The response should consist of every line below, unchanged.

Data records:

--- --- ---

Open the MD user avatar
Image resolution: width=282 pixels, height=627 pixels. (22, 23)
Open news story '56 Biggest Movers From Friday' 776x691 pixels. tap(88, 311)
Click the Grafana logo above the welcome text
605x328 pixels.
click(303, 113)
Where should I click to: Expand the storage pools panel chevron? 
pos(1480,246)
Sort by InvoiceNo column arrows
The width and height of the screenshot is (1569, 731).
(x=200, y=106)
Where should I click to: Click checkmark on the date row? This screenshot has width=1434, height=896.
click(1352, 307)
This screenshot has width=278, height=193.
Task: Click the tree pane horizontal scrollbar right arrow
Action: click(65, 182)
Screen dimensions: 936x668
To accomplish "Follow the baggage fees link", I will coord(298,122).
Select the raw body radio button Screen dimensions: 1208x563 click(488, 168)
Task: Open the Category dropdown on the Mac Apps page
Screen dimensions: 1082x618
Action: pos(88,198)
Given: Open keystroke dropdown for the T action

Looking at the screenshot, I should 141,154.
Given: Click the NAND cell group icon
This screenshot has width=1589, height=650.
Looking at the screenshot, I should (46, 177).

--- --- ---

Response
Open the MD user avatar
Image resolution: width=282 pixels, height=627 pixels. (22, 23)
Open news story '56 Biggest Movers From Friday' 776x691 pixels. tap(88, 311)
Click the Grafana logo above the welcome text
605x328 pixels.
click(303, 113)
Where should I click to: Expand the storage pools panel chevron? 
pos(1480,246)
Sort by InvoiceNo column arrows
The width and height of the screenshot is (1569, 731).
(x=200, y=106)
Where should I click to: Click checkmark on the date row? This screenshot has width=1434, height=896.
click(1352, 307)
This screenshot has width=278, height=193.
Task: Click the tree pane horizontal scrollbar right arrow
Action: click(65, 182)
Screen dimensions: 936x668
To accomplish "Follow the baggage fees link", I will coord(298,122).
Select the raw body radio button Screen dimensions: 1208x563 click(488, 168)
Task: Open the Category dropdown on the Mac Apps page
Screen dimensions: 1082x618
Action: pos(88,198)
Given: Open keystroke dropdown for the T action

Looking at the screenshot, I should 141,154.
Given: Click the NAND cell group icon
This screenshot has width=1589, height=650.
Looking at the screenshot, I should (46, 177).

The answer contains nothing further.